时间:2017-04-25 15:41:00

标签: ruby regex

给出一个句子,我想要计算所有重复的单词: 这是来自Exercism.io Word count

的练习

例如输入"olly olly in come free"

plain olly: 2 in: 1 come: 1 free: 1

我有这个测试例如:

  def test_with_quotations
    phrase = Phrase.new("Joe can't tell between 'large' and large.")
    counts = {"joe"=>1, "can't"=>1, "tell"=>1, "between"=>1, "large"=>2, "and"=>1}
    assert_equal counts, phrase.word_count
  end

这是我的方法

def word_count
    phrase = @phrase.downcase.split(/\W+/)
    counts = phrase.group_by{|word| word}.map {|k,v| [k, v.count]}
    Hash[*counts.flatten]
  end

对于上面的测试,我在终端中运行时遇到了这个故障:

  2) Failure:
PhraseTest#test_with_apostrophes [word_count_test.rb:69]:
--- expected
+++ actual
@@ -1 +1 @@
-{"first"=>1, "don't"=>2, "laugh"=>1, "then"=>1, "cry"=>1}
+{"first"=>1, "don"=>2, "t"=>2, "laugh"=>1, "then"=>1, "cry"=>1}

我的问题是删除除'撇号之外的所有字符......

方法中的正则表达式几乎可以正常工作...... phrase = @phrase.downcase.split(/\W+/) 但它删除了撇号...

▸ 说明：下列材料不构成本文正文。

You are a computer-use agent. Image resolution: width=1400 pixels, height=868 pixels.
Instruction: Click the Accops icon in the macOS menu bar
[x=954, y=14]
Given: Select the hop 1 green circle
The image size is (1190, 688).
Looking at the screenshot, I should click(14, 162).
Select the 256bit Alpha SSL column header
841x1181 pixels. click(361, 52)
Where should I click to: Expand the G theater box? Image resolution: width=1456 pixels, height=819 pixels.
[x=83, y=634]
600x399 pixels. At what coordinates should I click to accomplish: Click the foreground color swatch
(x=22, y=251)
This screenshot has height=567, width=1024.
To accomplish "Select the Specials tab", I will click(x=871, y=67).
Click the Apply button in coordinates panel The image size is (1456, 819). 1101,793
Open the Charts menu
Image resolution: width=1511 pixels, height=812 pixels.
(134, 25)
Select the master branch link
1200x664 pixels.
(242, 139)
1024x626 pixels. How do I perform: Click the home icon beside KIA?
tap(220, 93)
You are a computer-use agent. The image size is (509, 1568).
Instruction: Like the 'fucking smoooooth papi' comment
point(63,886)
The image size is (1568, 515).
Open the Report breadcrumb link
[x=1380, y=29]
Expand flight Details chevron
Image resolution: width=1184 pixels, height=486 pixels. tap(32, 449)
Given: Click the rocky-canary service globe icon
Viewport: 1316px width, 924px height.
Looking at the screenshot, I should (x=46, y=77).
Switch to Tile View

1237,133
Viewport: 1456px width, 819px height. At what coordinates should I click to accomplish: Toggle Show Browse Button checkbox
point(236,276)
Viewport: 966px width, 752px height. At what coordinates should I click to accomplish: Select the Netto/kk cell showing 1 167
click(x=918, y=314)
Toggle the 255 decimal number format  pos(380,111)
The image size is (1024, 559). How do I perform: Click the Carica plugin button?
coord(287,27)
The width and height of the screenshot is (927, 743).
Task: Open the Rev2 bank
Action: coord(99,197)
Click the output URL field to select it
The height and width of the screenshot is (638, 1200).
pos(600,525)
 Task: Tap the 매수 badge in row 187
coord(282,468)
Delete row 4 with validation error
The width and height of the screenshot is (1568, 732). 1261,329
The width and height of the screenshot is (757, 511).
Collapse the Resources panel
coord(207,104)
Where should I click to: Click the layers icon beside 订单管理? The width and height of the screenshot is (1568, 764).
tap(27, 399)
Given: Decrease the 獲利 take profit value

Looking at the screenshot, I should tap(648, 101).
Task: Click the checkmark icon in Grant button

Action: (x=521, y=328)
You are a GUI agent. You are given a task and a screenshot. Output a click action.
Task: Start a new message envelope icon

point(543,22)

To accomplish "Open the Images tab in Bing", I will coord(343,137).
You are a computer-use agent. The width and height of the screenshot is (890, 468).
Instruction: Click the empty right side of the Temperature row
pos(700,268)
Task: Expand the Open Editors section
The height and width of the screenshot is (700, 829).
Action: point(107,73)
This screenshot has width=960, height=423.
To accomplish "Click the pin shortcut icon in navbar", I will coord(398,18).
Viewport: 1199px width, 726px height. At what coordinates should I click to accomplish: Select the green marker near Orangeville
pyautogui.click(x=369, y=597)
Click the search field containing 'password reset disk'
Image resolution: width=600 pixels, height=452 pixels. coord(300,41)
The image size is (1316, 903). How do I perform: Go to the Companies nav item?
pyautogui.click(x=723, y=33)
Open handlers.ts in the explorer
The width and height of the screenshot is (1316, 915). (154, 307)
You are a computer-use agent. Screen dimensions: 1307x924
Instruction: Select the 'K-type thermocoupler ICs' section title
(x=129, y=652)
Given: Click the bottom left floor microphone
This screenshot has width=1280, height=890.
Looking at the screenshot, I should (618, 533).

我不想保留单引号,'Hello' => Hello 但是Don't be cruel => Don't be cruel

3 个答案:

答案 0 :(得分:4)

可能是这样的:

string.scan(/\b[\w']+\b/i).each_with_object(Hash.new(0)){|a,(k,v)| k[a]+=1}

正则表达式使用单词边界(\ b)。 扫描输出找到的单词数组,对于数组中的每个单词,它们被添加到散列中,每个项目的默认值为零,然后递增。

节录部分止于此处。